Monday, March 20, 2006


The Cattanooga Cats were a Hanna-Barbera creation consisting of Scoots, Country, Groove & Kitty Jo. Four Southern feline hipsters on the road peddling their groovy gum tunes and getting into wacky adventures wherever they roamed. The songs they played were written and performed by 17 year old Michael Lloyd, a member of the mighty West Coast Pop Art Experimental Band and produced by the famous Mike Curb, the man who kicked all those "dangerous" psychedelic bands such as the Velvet Underground off the MGM label when he took it over in his mid 20's in favour of "family" oriented groups such as the Osmonds and the Cowsills (Curb also formed the Mike Curb Congregation, a group akin to the Ray Conniff Singers).
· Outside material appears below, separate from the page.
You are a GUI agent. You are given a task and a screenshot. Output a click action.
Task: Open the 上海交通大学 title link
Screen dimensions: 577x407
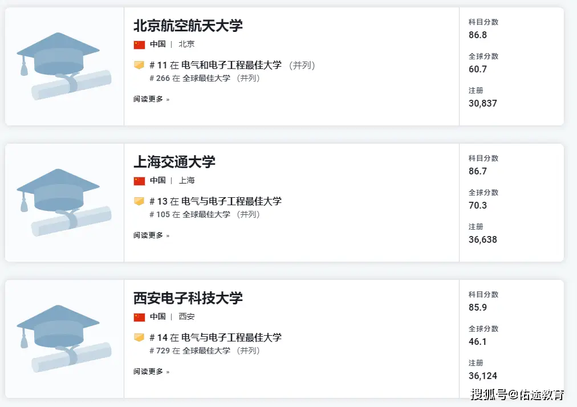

The Cattanooga's ran for a relatively short time on TV, but managed to unleash a slab of subliminal songwriting subversity onto the kids via tunes such as "My Birthday Suit" and this snappy little number, "Mother May I".
The Cat's opening theme song was accompanied by animation master Iwao Takamoto's strobing op art images.

The show also introduced three regular cartoon segments: It's The Wolf (featuring the voice of Paul Lynde as Mildew Wolf), Autocat & Motormouse (see more pics at The Motormouse Page in Portuguese), and Around The World In 79 Days. This was also one of the last HB shows to feature "talking animals" (in the Huck/Yogi tradition) before HB launched into creating dozens of Scooby Doo-inspired Mystery cartoons like The Funky Phantom, The Amazing Chan Clan, Goober And The Ghost Chasers, and many others. Motormouse recieved his own show for one season in September 1970 on ABC Saturday Mornings.